Melt & pour soap bases (like you find in craft stores) are sometimes called glycerin soaps, which is a pretty confusing (and not quite accurate) name. Melt & pour soap is an already made soap base that you just melt, mix in the colors and scents that you want, and then pour into molds. Someone, in a factory somewhere, made those bases using lye (sodium hydroxide). However, by buying soap bases ready made, the consumer doesn't have to handle the lye in its straight form. This is great for kids and those who are scared of handling lye - just remember that the bases will have extra additives and some people find them drying.
Hobby Farms Editor, Lexington, KY
Posted: 3/7/2014 10:23:42 AM
Bernadette and Peggy,
We asked our contributor and experienced soap-maker Jan Berry to field your questions. Here's what she had to say regarding lye:

Soap is formed when a strong alkali (alkaline substance) is mixed with oils and fats. In the old days, wood ashes (potash) were used for this purpose, but without a way to have consistent measurements, the resulting soap our great-grandmothers made was often on the harsh side. Today, we have a standardized ingredient to replace wood ashes called sodium hydroxide (lye). It serves the same purpose as wood ash, only does a better job because we know the exact amount to use to make a gentle bar.

You're absolutely right that lye can be dangerous - it is just as dangerous as handling bleach, driving a car down the road, or working with a hot stove. All things of this nature require a good helping of caution and common sense usage to prevent potential harm.
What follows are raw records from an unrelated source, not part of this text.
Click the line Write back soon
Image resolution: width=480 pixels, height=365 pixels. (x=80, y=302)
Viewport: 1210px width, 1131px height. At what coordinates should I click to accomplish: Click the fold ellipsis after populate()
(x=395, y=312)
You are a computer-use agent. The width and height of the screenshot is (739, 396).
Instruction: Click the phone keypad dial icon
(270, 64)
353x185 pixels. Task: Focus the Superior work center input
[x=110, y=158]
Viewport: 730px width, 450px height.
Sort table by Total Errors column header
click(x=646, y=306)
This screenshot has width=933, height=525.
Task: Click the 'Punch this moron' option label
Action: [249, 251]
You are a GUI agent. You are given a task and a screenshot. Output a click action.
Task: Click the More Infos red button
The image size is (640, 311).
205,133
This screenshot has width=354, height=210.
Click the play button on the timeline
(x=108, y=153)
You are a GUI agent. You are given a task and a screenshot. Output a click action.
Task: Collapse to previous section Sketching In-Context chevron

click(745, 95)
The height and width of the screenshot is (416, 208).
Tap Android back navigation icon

To ensure safety: keep children and pets away from the area, wear proper safety gear (goggles, gloves, long sleeves), avoid breathing in fumes directly (just as you would bleach, ammonia and other such items), and follow directions carefully.

You can't make soap without lye - this is true for homemade soap and also commercially made soap. If you check out a bar of soap from the store, you'll see ingredients such as "sodium tallowate" or "sodium palmitate". This is just their fancy way of saying tallow or palm oil that has reacted with lye (sodium hydroxide). The only way to have a "soap" without lye, is to use a surfactant such as sodium lauryl sulfate, but then in that case you have a detergent and not a true soap.
Hobby Farms Editor, Lexington, KY
Posted: 3/7/2014 10:22:45 AM
Lye is very dangerous. Why would you want to use that on your skin? Wouldn't GLYSERINE be better, safer and more easily purchased(from any craft store).
Also, why don't you answer anyone's questions?
Bernadette, Easton, CT
Posted: 3/6/2014 1:54:00 PM
I've never made soap before. What is this soap like, after it is made?

Does the soap have to be tested in order to know its shelf life?

does glycerine need to be used in soaps?